● Exercise aim
Your answer should hold only the lines from the start of the data below through the line with "引用元: https://cookpad.com/recipe/1689564 (234, 650)", copied exactly, with pictures left out.

Dataset entries:
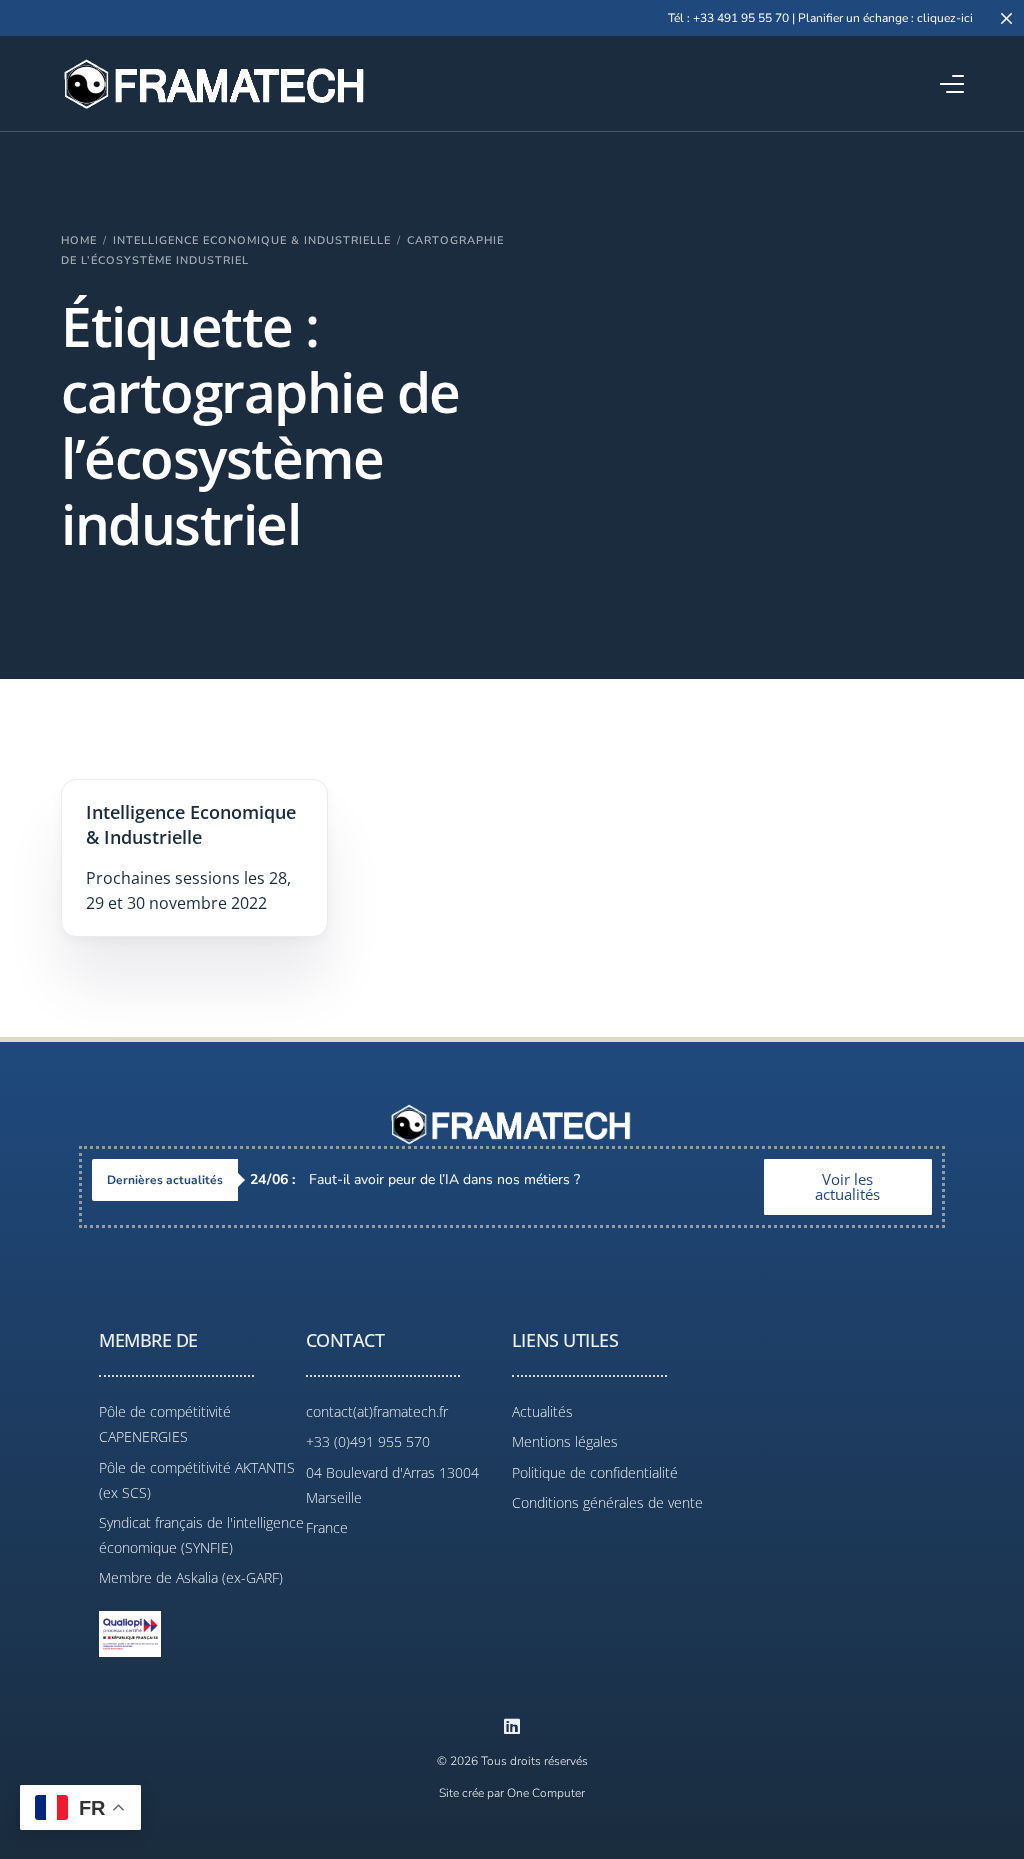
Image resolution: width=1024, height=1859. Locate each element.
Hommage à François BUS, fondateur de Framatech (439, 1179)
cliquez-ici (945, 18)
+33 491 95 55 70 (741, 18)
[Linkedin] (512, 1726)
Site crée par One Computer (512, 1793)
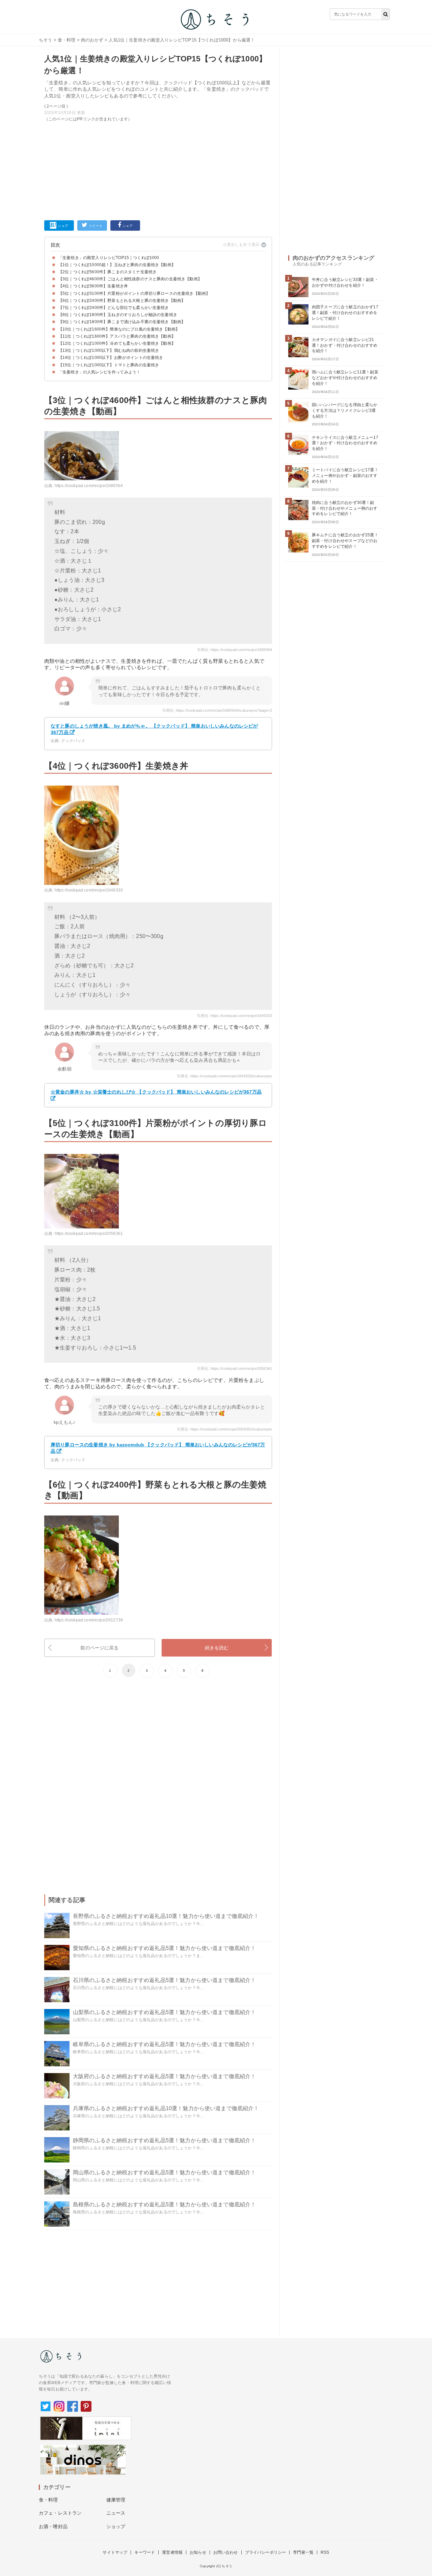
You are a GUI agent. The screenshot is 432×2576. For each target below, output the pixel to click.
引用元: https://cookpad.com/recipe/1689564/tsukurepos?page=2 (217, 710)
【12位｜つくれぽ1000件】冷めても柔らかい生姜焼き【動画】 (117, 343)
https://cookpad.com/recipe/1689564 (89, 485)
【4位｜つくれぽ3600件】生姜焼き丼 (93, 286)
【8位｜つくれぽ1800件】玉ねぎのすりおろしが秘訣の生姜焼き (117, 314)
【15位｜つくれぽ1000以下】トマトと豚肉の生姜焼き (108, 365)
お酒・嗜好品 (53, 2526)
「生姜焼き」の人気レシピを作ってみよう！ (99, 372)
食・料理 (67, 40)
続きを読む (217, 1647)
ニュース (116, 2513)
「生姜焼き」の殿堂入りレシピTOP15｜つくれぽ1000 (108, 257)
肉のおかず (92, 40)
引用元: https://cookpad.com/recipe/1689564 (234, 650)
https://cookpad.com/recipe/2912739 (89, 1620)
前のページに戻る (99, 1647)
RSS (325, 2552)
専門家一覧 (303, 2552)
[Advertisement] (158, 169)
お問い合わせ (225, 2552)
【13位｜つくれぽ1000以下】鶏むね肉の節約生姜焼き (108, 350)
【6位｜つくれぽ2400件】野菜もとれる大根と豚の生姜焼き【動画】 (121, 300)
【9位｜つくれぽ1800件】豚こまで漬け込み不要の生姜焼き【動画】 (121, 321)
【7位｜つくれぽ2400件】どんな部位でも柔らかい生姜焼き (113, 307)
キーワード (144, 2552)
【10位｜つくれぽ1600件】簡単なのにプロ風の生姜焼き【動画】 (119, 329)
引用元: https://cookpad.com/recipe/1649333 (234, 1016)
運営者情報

● Output for this exercise
Image resolution: width=1024, height=1859. Locate each element.
Hommage à François BUS, fondateur de Framatech (439, 1179)
cliquez-ici (945, 18)
+33 491 95 55 70 (741, 18)
[Linkedin] (512, 1726)
Site crée par One Computer (512, 1793)
You are a GUI agent. The screenshot is 432×2576. For each target below, output the pixel to click.
引用元: https://cookpad.com/recipe/1689564/tsukurepos?page=2 (217, 710)
【12位｜つくれぽ1000件】冷めても柔らかい生姜焼き【動画】 (117, 343)
https://cookpad.com/recipe/1689564 (89, 485)
【4位｜つくれぽ3600件】生姜焼き丼 (93, 286)
【8位｜つくれぽ1800件】玉ねぎのすりおろしが秘訣の生姜焼き (117, 314)
【15位｜つくれぽ1000以下】トマトと豚肉の生姜焼き (108, 365)
お酒・嗜好品 (53, 2526)
「生姜焼き」の人気レシピを作ってみよう！ (99, 372)
食・料理 (67, 40)
続きを読む (217, 1647)
ニュース (116, 2513)
「生姜焼き」の殿堂入りレシピTOP15｜つくれぽ1000 (108, 257)
肉のおかず (92, 40)
引用元: https://cookpad.com/recipe/1689564 (234, 650)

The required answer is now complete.